Eppure l’aspirazione alla pace fa ugualmente e da sempre parte dei sogni dell’uomo.
Perché allora l’uomo vuole il bene e fa il male? Perché la storia umana è un succedersi ininterrotto di atrocità, un “immenso mattatoio”, secondo la definizione datane da Hegel nella sua Filosofia della storia? Perché la guerra?
Freud rispose a quest’ultima domanda affermando che nell’uomo c’è un’ineliminabile spinta aggressiva e distruttiva, che solo l’incessante processo di civilizzazione può tentare di tenere a bada.
La guerra genera orrori, crudeltà, stermini agghiaccianti e inauditi, fuori della morale condivisa, ma si rivela spesso anche un’occasione in cui gli uomini mettono in mostra le loro qualità migliori: la fratellanza, il cameratismo, la solidarietà, la pietà, l’altruismo, la soccorrevolezza, il coraggio. Spesso nell’esistenza di un uomo la guerra costituisce un’esperienza unica, fortissima, indimenticabile, un’uscita da uno stato di innocenza infantile e dall’ipocrisia diffusa nella vita sociale collettiva.
E, ritornando nell’ambito della psicologia, talora possono affacciarsi alla ribalta della Storia, favoriti da un preciso contesto economico e culturale, leader animati da una volontà di potenza distruttiva, dalla personalità gravemente disturbata, capaci di convincere le masse, tramite la propaganda, della giustezza dei loro propositi. Di personaggi sanguinari e affascinanti allo stesso tempo, ne incrociamo di continuo, sfogliando qualsiasi manuale di Storia: Hitler, Stalin, Gengis Kahn, Caligola, Nerone, Tamerlano…

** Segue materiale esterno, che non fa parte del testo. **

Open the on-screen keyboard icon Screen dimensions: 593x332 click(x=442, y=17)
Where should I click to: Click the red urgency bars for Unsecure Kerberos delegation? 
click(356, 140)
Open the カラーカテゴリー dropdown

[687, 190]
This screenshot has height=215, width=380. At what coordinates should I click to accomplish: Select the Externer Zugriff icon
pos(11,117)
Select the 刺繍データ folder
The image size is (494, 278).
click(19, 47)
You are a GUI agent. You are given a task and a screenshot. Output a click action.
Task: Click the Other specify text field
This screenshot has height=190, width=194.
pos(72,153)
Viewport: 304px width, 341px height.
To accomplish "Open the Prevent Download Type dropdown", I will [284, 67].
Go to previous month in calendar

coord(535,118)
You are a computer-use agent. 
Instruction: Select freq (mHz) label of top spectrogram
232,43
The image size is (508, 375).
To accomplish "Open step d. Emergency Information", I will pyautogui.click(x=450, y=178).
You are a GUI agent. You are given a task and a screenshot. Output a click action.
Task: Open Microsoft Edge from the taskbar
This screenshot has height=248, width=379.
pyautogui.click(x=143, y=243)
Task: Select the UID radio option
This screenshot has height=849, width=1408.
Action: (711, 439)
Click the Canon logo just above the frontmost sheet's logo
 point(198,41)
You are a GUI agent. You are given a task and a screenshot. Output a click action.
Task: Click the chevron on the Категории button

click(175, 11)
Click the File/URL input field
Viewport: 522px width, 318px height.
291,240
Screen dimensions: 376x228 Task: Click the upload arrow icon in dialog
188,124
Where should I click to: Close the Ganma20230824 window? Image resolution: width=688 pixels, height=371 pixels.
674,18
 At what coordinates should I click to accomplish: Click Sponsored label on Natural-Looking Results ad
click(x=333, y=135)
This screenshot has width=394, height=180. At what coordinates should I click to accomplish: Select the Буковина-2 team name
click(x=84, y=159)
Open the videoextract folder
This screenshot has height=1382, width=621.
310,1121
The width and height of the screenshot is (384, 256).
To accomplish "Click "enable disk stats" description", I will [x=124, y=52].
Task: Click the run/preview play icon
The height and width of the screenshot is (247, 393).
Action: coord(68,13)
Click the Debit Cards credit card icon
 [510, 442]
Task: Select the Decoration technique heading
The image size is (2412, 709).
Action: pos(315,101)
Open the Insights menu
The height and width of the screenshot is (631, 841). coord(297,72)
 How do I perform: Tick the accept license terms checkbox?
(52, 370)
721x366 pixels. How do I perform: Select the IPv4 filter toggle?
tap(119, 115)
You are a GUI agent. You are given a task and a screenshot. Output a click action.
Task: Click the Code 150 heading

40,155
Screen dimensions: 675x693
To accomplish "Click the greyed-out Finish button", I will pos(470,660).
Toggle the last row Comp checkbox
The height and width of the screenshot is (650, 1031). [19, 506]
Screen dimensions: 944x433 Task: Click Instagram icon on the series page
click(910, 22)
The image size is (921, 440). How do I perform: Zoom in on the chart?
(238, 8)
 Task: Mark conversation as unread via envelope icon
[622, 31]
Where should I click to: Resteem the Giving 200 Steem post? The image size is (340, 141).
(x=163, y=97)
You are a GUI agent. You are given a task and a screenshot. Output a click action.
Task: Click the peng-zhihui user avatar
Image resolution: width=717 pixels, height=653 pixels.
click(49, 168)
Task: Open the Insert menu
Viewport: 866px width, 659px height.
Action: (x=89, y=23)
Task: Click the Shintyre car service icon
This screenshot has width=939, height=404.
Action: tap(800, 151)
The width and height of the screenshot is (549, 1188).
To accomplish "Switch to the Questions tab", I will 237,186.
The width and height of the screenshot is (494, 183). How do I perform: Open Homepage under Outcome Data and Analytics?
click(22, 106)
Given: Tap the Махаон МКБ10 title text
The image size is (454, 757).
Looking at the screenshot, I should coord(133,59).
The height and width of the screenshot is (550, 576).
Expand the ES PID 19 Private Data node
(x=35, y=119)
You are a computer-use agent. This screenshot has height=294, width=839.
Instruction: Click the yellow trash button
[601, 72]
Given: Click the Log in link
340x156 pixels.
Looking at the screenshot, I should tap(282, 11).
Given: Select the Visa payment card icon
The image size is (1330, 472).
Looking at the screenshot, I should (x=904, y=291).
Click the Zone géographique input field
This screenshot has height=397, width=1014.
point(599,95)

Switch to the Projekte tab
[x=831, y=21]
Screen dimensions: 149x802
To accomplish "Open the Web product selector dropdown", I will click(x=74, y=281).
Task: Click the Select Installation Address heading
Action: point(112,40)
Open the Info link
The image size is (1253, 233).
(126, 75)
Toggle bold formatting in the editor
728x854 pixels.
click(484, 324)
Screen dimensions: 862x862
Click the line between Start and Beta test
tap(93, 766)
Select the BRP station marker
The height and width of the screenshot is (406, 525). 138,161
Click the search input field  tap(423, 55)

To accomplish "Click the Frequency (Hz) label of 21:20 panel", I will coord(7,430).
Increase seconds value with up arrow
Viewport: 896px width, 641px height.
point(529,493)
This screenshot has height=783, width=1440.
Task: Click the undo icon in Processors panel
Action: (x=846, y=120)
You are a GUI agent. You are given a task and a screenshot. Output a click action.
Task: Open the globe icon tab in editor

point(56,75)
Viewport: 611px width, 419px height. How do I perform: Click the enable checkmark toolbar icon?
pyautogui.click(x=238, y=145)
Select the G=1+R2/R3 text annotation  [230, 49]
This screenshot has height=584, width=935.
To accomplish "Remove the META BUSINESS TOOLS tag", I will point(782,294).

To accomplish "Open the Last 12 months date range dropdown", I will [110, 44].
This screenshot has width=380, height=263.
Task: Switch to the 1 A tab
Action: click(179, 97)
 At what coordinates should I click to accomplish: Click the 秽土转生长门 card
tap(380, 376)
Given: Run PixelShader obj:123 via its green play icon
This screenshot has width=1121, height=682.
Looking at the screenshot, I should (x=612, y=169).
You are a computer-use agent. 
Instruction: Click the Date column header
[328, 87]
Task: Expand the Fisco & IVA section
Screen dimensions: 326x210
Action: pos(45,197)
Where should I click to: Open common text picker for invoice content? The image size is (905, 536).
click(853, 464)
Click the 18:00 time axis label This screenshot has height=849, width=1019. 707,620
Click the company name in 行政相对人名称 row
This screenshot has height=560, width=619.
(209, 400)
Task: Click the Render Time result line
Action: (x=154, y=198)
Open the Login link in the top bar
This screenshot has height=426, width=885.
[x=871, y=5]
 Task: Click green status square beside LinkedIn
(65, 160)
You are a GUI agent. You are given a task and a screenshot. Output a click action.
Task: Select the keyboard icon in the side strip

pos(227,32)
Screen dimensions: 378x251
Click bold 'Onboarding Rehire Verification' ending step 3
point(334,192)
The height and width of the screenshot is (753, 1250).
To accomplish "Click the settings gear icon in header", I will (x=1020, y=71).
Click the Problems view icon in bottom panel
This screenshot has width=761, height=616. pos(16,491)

La guerra riconosce quasi sempre un meccanismo collaudato: un gruppo o una nazione si coalizzano contro un nemico esterno cui vengono attribuiti tutti i vizi e i difetti. Ci si purifica dei propri aspetti inaccettabili, uccidendo la vittima sacrificale.
E, spiace ammetterlo, per un imperscrutabile mistero della natura umana, persino persone colte e capaci di affetto autentico nei confronti dei propri familiari e della cerchia degli amici, riescono a macchiarsi di crimini infami nei confronti dell’umanità, si lasciano sedurre dal fascino della violenza. È il caso, per esempio, di molti gerarchi nazisti, affabili nella quotidianità, che leggevano buoni libri e ascoltavano buona musica, capaci poi di pianificare freddamente lo sterminio di esseri umani innocenti.